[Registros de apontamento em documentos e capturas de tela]
-*-*-

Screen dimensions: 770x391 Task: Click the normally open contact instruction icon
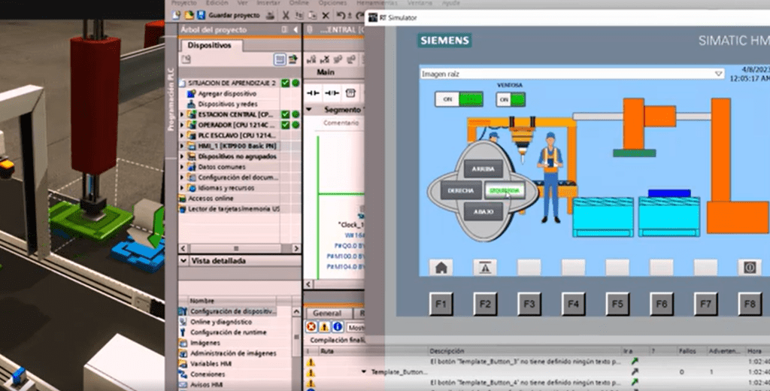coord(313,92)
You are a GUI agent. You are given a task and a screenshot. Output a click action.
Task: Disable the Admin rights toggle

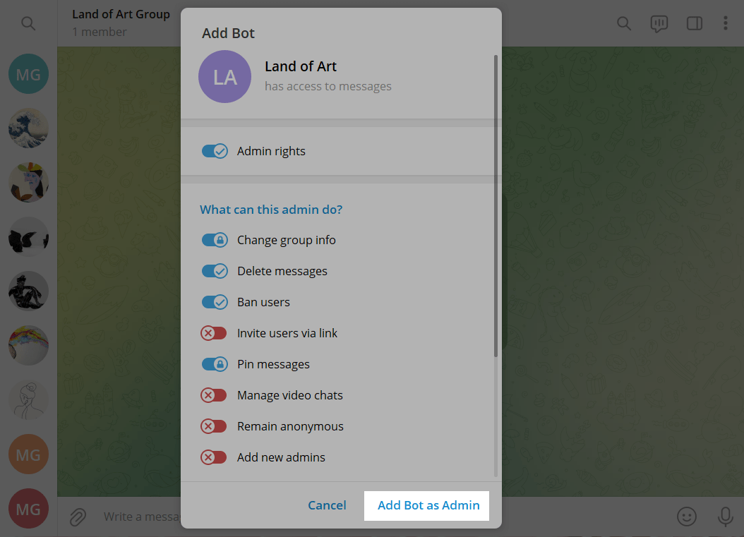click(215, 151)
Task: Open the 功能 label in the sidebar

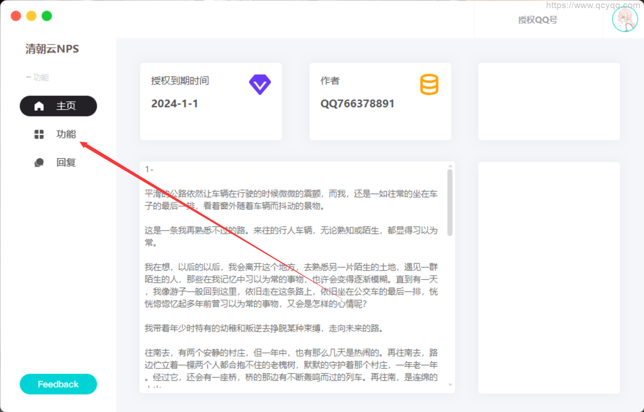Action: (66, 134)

-*-*-

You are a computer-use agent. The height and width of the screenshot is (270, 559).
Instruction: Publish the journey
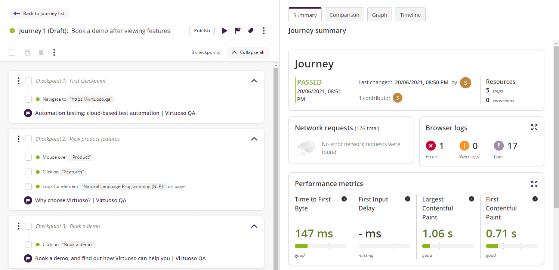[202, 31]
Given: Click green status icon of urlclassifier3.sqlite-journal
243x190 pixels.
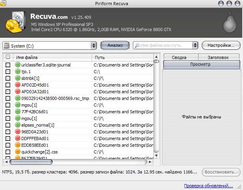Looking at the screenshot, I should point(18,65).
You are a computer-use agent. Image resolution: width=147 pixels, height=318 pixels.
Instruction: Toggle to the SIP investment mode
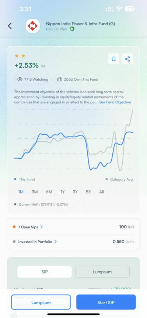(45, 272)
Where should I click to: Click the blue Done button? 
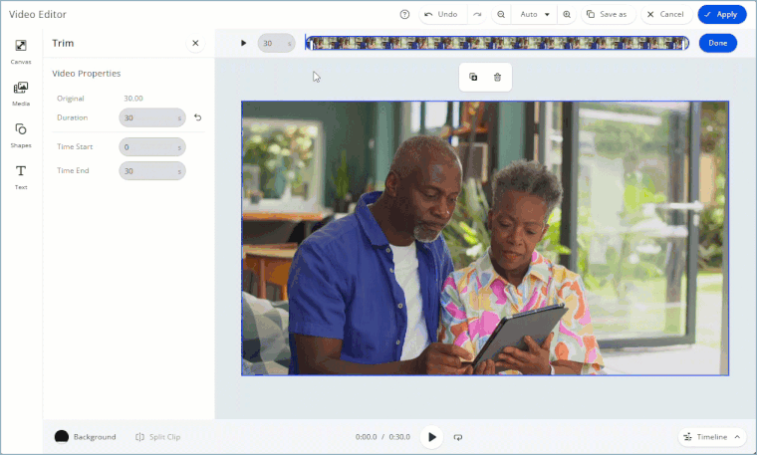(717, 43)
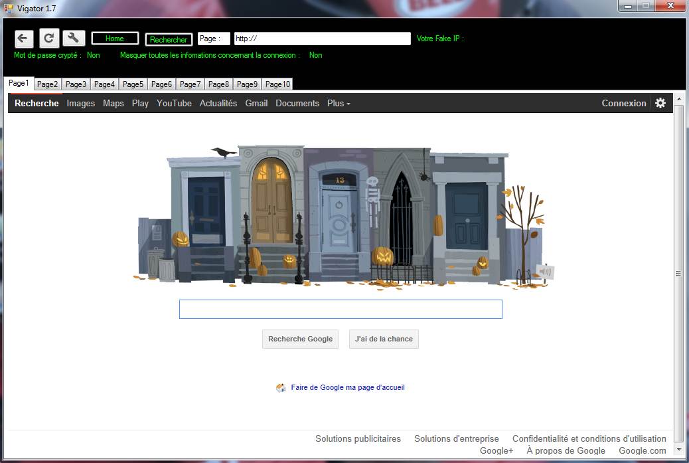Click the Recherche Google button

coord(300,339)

-*-*-

**Instruções da tarefa:**
Reproduza tudo desde a linha que contém "Given: Click green" até a linha que contém "coord(300,339)", trocando "pixels" por "px" e mantendo todo o resto inalterado. Deixe as imagens fora da resposta.

**Resultado do exercício:**
Given: Click green status icon of urlclassifier3.sqlite-journal
243x190 px.
Looking at the screenshot, I should point(18,65).
You are a computer-use agent. Image resolution: width=147 px, height=318 px.
Instruction: Toggle to the SIP investment mode
(45, 272)
Where should I click to: Click the blue Done button? 
(717, 43)
Click the Recherche Google button

coord(300,339)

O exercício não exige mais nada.